I didn't expect to learn Korean. A few years ago, I was in Germany for a language course to improve my German. There I met a Korean girl and she invited me to come to a Korean church service. I didn't know anything about the language then, but I found it really interesting, so I started to study it later on.
Interesting. A family member of mine went to Germany to study German. Her tutor was a missionary who had spent a lot of time in Tanzania and spoke Swahili well. Once he realized she was getting frustrated with doing German all the time he would do both German and Swahili. She learned both and it helped keep up her motivation for German, since sometimes we need a short break. Or different days/time periods for different languages. :) With Korean, I found the alphabet to be extremely easy, but the pronunciation is somewhat difficult.
Oh, that's also an unexpected change.
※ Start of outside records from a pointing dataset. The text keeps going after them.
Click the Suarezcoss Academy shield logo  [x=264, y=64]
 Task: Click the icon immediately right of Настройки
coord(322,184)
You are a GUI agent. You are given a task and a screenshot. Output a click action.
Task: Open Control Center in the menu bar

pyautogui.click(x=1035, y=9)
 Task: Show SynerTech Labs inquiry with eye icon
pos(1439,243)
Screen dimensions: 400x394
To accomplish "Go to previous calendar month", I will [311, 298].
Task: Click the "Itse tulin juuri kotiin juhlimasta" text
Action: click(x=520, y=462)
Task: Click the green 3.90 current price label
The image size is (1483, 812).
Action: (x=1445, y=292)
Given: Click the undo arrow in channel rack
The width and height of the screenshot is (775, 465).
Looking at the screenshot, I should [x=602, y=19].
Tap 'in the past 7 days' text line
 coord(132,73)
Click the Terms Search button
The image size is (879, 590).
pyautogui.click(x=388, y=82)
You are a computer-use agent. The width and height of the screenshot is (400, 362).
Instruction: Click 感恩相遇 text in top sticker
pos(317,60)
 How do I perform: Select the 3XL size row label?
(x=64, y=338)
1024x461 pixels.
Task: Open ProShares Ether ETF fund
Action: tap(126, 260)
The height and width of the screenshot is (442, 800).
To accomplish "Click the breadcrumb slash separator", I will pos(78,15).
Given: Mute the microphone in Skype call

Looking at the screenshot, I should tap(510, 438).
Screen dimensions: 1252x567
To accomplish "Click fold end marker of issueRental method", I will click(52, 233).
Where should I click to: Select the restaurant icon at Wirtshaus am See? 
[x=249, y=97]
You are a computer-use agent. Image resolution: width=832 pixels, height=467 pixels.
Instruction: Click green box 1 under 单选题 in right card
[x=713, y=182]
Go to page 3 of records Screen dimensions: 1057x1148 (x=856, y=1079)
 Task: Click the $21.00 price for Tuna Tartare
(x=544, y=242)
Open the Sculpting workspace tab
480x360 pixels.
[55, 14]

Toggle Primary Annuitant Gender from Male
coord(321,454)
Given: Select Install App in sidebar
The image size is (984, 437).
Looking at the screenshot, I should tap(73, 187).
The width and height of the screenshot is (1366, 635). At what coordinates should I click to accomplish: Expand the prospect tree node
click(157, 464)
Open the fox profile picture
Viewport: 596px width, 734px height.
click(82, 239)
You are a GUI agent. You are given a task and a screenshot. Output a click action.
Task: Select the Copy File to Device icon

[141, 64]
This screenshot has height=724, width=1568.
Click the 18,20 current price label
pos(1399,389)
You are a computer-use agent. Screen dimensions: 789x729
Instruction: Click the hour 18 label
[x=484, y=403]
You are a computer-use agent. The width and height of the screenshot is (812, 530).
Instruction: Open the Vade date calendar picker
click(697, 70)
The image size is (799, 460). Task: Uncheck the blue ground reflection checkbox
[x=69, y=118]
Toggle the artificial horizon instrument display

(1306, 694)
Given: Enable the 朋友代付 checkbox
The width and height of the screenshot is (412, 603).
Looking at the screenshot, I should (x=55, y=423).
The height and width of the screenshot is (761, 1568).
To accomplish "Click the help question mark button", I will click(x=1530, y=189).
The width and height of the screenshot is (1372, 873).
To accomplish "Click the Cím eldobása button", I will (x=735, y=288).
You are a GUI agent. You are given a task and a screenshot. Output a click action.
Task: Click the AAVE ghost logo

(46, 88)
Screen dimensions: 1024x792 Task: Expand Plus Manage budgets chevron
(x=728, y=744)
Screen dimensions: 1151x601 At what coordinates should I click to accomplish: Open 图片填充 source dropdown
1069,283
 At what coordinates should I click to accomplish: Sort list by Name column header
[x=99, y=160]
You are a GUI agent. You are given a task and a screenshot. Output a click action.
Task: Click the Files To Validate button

I think it really helps when you can study a new language together with someone and it's really cool that she now knows Swaili :)
I actually think the Korean sounds are quite similar to Dutch (my native language), except for ㅈ,ㅊ,ㅉ and ㄹ, but the vowels definetely sound similar, so it the pronunciation isn't that hard for me.
I'd always wanted to learn Spanish, but we moved right before the school year started, and the Spanish classes wound up being full. So I took French, a language I don't think I'd ever had a second thought about, thinking I'd switch after a year. Then after a year, I thought, oh well, got one year in already; might as well just stick with it.
I then thought I'd learn German but decided Germany wasn't cold enough, so switched to Russian.
Decided to start Portuguese because I saw a commercial for phone cards.
When I saw Catalan was available here, I suddenly realized I was interested in it despite having never even thought about it before. I thought I'd give the Guaraní tree "a try."
Forethought — overrated ;)
I originally joined Duolingo to start learning Swedish. I joined three weeks before the Swedish course came out. I would check it every day, until finally it came out, and I was so excited I finished the first six skills that first night! I finished the Swedish tree right away, and then looked at the other languages deciding which one would be my next one. I saw German, and decided I would give it a try, and got a little bit way through, and then stopped. Then I tried French. Eventually, I came back to German, and decided, oh well, let's finish this, so I did. It was considerably harder than the Swedish tree, but I did it. And then I finished the French tree!
I'm currently on a slippery slope of: I enjoyed the Captain America trilogy-->Sebastian Stan(Bucky) speaks what?-->That's interesting, I'll try it-->Sinking so much free time into the Romanian tree, finding music/books in Romanian.
Not the most concrete logic for getting really into a language, but oh well, lol.